Current location - Quotes Website - Personality signature - Traversal document of reptile weapon soup
Traversal document of reptile weapon soup
Beautiful Soup is a Python library that can extract data from HTML or XML files. It provides some simple operation methods to help you deal with the tedious work of document navigation, document search and document modification. Because it is easy to use, delicious soup will save you a lot of working time.

You can use the following command to install Beautiful Soup. Just choose one of the two.

Meitang not only supports HTML parsers in Python standard library, but also supports many third-party parsers, such as lxml, html5lib and so on. If a parser is not specified when initializing the Beautifully Soup object, Beautifully Soup will choose the most appropriate parser (assuming a parser is installed on your machine) to parse the document. Of course, you can also specify the parser manually. Lxml parser is recommended here, which is powerful, convenient and fast, and it is the only parser that supports xml.

You can use the following command to install the lxml parser. Just choose one of the two.

The delicious soup is very simple to use. You only need to pass in a file operator or a piece of text to get a built document object. With this object, we can do something we want to do with the document. Most of the letters are crawled by reptiles, so the combination of Meitang and Request Library is better.

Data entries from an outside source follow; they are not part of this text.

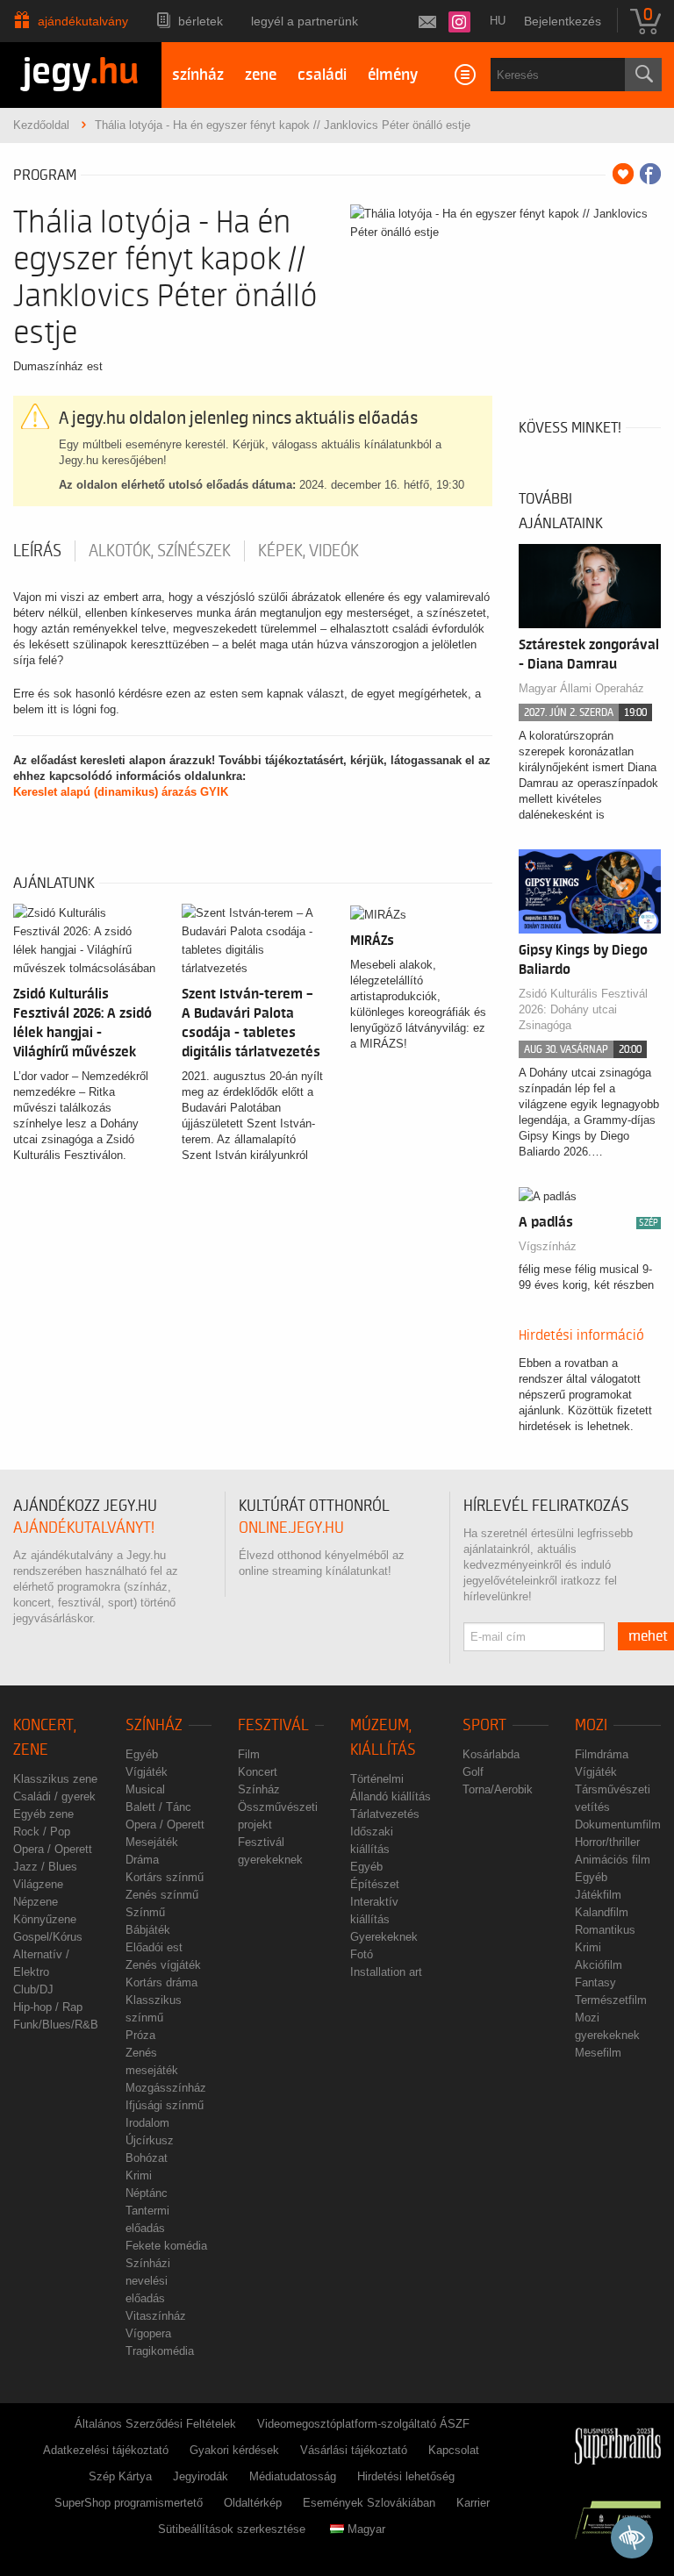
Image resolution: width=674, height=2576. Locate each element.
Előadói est (154, 1947)
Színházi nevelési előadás (147, 2281)
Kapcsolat (453, 2450)
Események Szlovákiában (369, 2502)
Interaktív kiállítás (374, 1910)
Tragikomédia (159, 2351)
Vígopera (148, 2333)
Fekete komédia (166, 2245)
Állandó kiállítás (390, 1796)
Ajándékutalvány (83, 21)
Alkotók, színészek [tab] (160, 551)
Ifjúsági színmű (164, 2105)
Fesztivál (273, 1725)
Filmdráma (601, 1754)
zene (260, 75)
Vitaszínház (155, 2315)
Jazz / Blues (45, 1866)
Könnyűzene (44, 1919)
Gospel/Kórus (47, 1936)
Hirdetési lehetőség (406, 2476)
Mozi (591, 1725)
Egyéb (141, 1754)
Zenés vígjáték (163, 1964)
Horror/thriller (607, 1842)
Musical (145, 1789)
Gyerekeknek (384, 1936)
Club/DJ (33, 1989)
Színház (154, 1725)
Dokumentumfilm (618, 1824)
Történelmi (377, 1778)
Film (249, 1754)
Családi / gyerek (54, 1796)
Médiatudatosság (292, 2476)
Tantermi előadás (147, 2219)
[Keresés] (643, 74)
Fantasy (595, 1982)
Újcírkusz (149, 2140)
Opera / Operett (52, 1849)
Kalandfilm (601, 1912)
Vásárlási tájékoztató (353, 2450)
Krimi (138, 2175)
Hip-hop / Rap (47, 2007)
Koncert (257, 1771)
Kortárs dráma (161, 1982)
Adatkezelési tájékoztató (105, 2450)
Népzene (35, 1901)
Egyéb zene (43, 1814)
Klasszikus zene (55, 1778)
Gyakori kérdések (234, 2450)
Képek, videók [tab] (308, 551)
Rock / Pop (41, 1831)
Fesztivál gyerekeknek (270, 1850)
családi (322, 75)
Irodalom (147, 2122)
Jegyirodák (200, 2476)
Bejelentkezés (562, 21)
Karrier (473, 2502)
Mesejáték (151, 1842)
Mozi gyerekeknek (607, 2026)
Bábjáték (147, 1929)
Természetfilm (611, 2000)
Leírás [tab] (37, 551)
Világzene (38, 1884)
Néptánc (146, 2193)
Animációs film (612, 1859)
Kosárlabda (491, 1754)
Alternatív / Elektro (41, 1963)
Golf (473, 1771)
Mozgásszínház (165, 2087)
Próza (140, 2035)
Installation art (386, 1972)
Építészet (374, 1884)
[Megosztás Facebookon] (650, 173)
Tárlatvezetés (384, 1814)
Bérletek (200, 21)
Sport (484, 1725)
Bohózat (146, 2158)
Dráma (142, 1859)
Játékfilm (598, 1894)
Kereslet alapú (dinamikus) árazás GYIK (120, 791)
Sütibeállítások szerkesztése (231, 2529)
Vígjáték (146, 1771)
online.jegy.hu (291, 1528)
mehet (648, 1636)
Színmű (145, 1912)
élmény (393, 75)
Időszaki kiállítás (371, 1840)
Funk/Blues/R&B (55, 2024)
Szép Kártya (120, 2476)
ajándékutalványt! (83, 1528)
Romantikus (605, 1929)
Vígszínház (548, 1246)
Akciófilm (598, 1964)
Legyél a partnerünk (304, 21)
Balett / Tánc (158, 1807)
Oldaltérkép (253, 2502)
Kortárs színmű (164, 1877)
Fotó (361, 1954)
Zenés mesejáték (151, 2061)
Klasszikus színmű (153, 2008)
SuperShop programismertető (128, 2502)
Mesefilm (598, 2052)
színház (198, 75)
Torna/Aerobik (497, 1789)
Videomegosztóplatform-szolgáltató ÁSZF (363, 2423)
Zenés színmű (161, 1894)
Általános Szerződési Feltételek (155, 2423)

Beautiful Soup transforms complex HTML documents into complex tree structures. Each node is a Python object, and all objects can be divided into four types: Tag, NavigableString, Beautifully Soup and Comment.

Tag is a tag of HTML, such as p, p tag and so on. It is also the object we use the most.

NavigableString refers to the text inside the tag, and literal translation is a traversable string.

BeautifulSoup refers to the whole content of a document and can be used as a label.

Comment is a special NavigableString, and its output content does not include staring content.

For the smooth development of the story, let's first define a string of HTML text, and all the following examples are based on this text.

Tags have two very important attributes, name and attribute. The item name is the name of the tag and the attribute is the attribute of the tag. You can modify the name and properties of the label. Note that this modification will directly change the BeautifulSoup object.

As can be seen from the above example, you can get the label directly through the point property method, but this method can only get the first label. At the same time, you can call the point property method many times to get a deeper label.

If you want to get all the labels of a name, you can use the find_all(tag_name) function.

We can use it. Contents outputs the label as a list, that is, formats the child nodes of the label as a list, which is very useful, which means that the specified node can be accessed through subscripts. At the same time, we can also pass. Children's generator

. The child can only get the direct node of the label, but can't get the descendant node. Future generations can satisfy you.

By getting the parent node of the tag. Parent attribute. The parent tag of title is head, the parent tag of html is Beautifully Soup object, and the parent tag of Beautifully Soup object is None.

At the same time, we can get all the parent tags of the specified tag through parents.

Let the next label and the previous label pass. Next_sibling and. The previous brother and sister.

You may wonder why there is only one output after calling next_sibling twice. Is there a bug in this method? In fact, the first next_sibling of p is a newline between p and p, and this rule also applies to previous_sibling.

Besides, we can pass. Next _ Brothers and sisters and. Previous _ siblings property. In this example, we prefix each output so that we can see more intuitively that the first previous_sibling of dib is a newline.

By obtaining the previous or last analysis object of the specified tag. Next_element and. Previous_element Note that this is different from a sibling node, which refers to a child node with the same parent node, and the previous one or the latter one is calculated according to the parsing order of the document.

For example, in our text html_doc, the sibling node of head is body (regardless of line breaks), because they have the same parent node html, but the next node of head is title. That is, soup.head.next _ sibling = title soup.head.next _ element = title.

At the same time, it should be noted that the next parsing tag of title is not the text, but the content in the title tag, because the parsing order of html is to open the title tag, then parse the content, and finally close the title tag.

In addition, we can traverse the document tree. Next_elements and. The first _ elements. As can be seen from the examples left behind, line breaks also occupy parsing order, which is consistent with the effect of iterating over sibling nodes.

This chapter introduces the usage scenario of Meitang and the basic operation of operating document tree nodes. It seems that many things actually have rules to follow, such as the naming of functions, and the iterative function of a sibling node or the next node is to obtain the complex form of a single node function.

At the same time, it is very troublesome to operate because of the circular nested complex document structure of HTML or XML. Mastering the basic operation of nodes in this paper is helpful to improve the efficiency of writing crawler programs.